The #BeeWell survey is comprehensive and – even though it only takes young people around 20 minutes to complete – it covers a lot of different areas of life and wellbeing. It’s said that “we treasure what we measure”, and so to make young people’s wellbeing everybody’s business, we need to accurately and effectively measure it. For this, we want to make sure that what we are asking is accessible to young people, reflects what they think, but also reflects what previous academic and theoretical evidence says is important.
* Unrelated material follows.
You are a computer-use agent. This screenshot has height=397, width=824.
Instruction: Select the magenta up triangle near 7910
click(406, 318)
The #BeeWell survey in Greater Manchester was co-created with over 150 young people, with a series of workshops taking place across 15 pathfinder schools to ask:
(1) what does wellbeing mean to you?
(2) what factors influence your wellbeing?
The first of these questions is what informs the three main wellbeing domains of the survey, covering ‘Meaning, Purpose and Control’, ‘Understanding Yourself’, and ‘Emotions’. Each of the domains then includes a number of ‘sub-domains’, for example, the ‘Meaning, Purpose, and Control’ domain consists of sub-domains measuring Autonomy, Life Satisfaction, and Optimism. In collaboration with a Questionnaire Advisory Group, a scale has been chosen for each of these on the basis of existing “psychometric validity”, that is, do the questions asked in that scale really capture an accurate sense of the concept?
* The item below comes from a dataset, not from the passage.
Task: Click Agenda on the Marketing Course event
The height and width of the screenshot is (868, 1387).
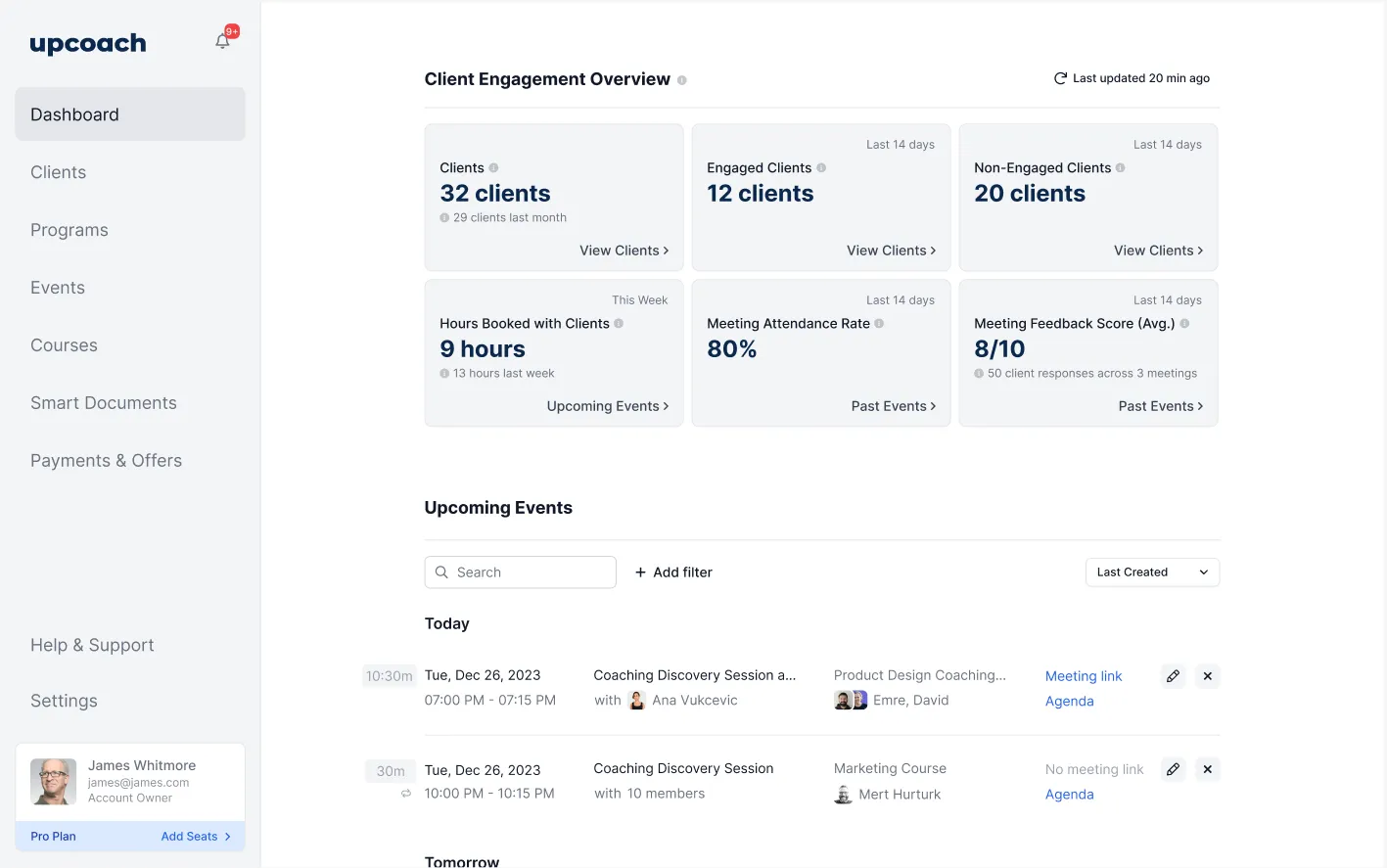Action: point(1069,794)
In the academic world, however, which questions best capture a sense of wellbeing as a whole is hotly contested. While specific questions and scales for specific sub-domains may be psychometrically valid, how can we extend this to an overarching idea of wellbeing?
Depending on what camp of wellbeing research you fall into, you might subscribe to the view that wellbeing consists of domains related to pleasure and mood (‘hedonic wellbeing’) or related to flourishing and functioning (‘eudemonic wellbeing’). And while some people think these are completely separate categories, some think they are all basically the same.
How do some of the domains we’ve selected for the #BeeWell survey fit into these categories? Our new paper maps how the questions on Autonomy, Self-Esteem, Positive Relationships with friends, and Optimism relate to the questions on Life Satisfaction, Positive Affect, and Negative Affect and whether these fall into two different hedonic and eudemonic camps or whether they are all under one big fuzzy overarching umbrella of wellbeing.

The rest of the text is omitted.